Maurey called, "I missed your throw, Tim. You mind doing it again?"
I glanced over at the Lodge deck in time to see the arrival of a pair of Park rangers. Numerous witnesses pointed my way. The rangers appeared to have lost their sense of humor.
Clyde hollered at Maurey. "I'm busy here. You'll have to take the bucket and milk her."
Maurey looked from Clyde to the calf to our audience on their cell phones to the bucket at her feet and back to the moose whose eyes bulged to the point where they threatened to pop out and splatter somebody.
Maurey said, "Like hell. I'm no milkmaid."
Clyde said something ugly about women's lib, burnt bras, and braided armpits, then he dismounted, stomped over to Maurey, snatched up the bucket and walked toward the moose, only by now I wouldn't call Clyde's gait a stomping. It was more like tiptoeing in cowboy boots.
He cooed, "Nice moosey, Gentle moosey."
Amazingly enough, the moose stood her ground, kind of trembling, while Clyde knelt at her side. I think the flip had her discombobulated.
Clyde said, "Cheese is too complicated. I'm leaning toward a line of moose ice cream."

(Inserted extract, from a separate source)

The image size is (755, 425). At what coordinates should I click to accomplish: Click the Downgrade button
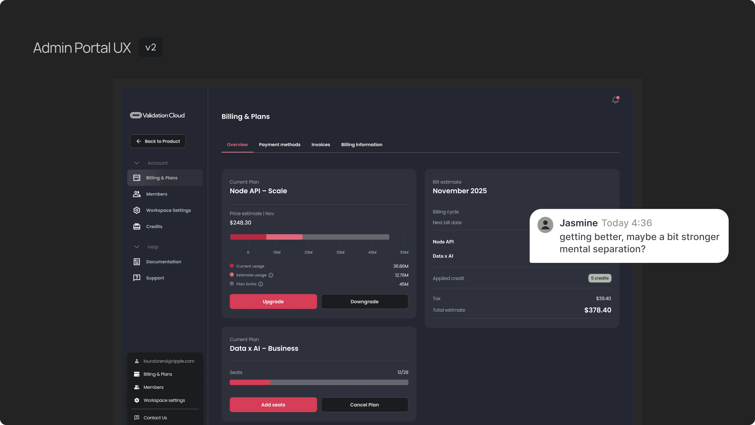[364, 302]
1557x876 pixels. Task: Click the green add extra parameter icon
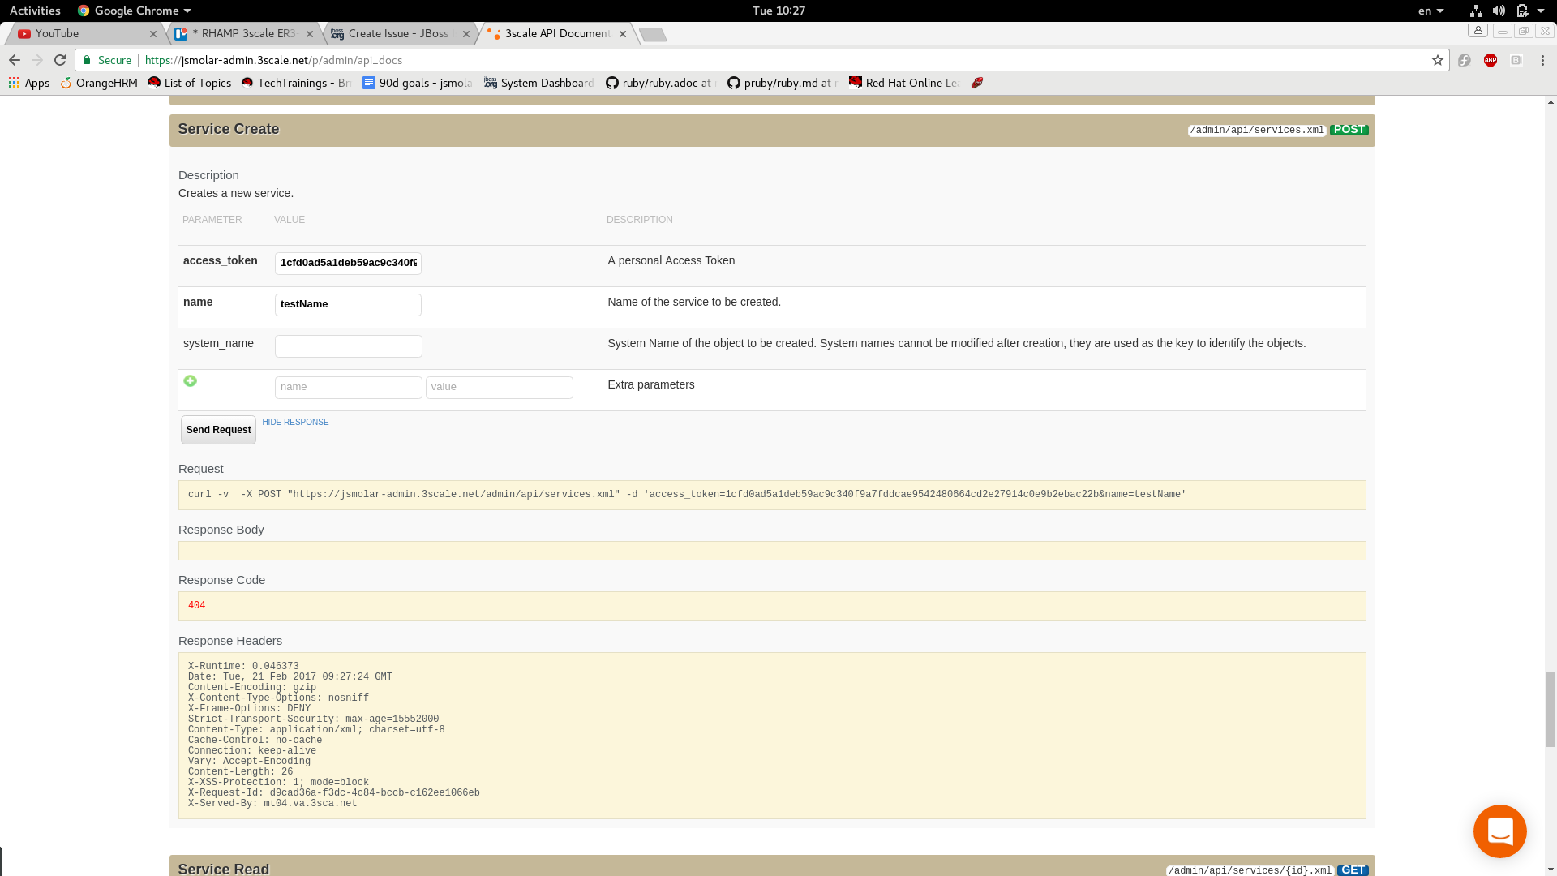point(190,381)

He slid on his latex gloves, placed the bucket in position, leaned his forehead to her flank, took hold of her udder and squeezed.
In the upshot, I flew off Nellie's back end and my saddle flew off the front. The calf ran blindly through Maurey, knocking her into marsh water and voiding the warranty on the iPhone. More than one observer up at the Lodge screamed. Roger cut his losses by cutting his rope.
As far as I know, to this day there's a moose dragging Roger's rope by one leg and my saddle by her throat dangle through the willow flats of Jackson Lake. The rangers refused to tell me what became of her. They weren't as courteous as you expect rangers to be.
We're having a charity fundraiser at the Virginian Bar and Lounge Sunday next, in the evening. All the cheap beer and hot wings you can consume for thirty bucks. Proceeds go to Clyde's rehabilitation, which has been as extensive as you would expect.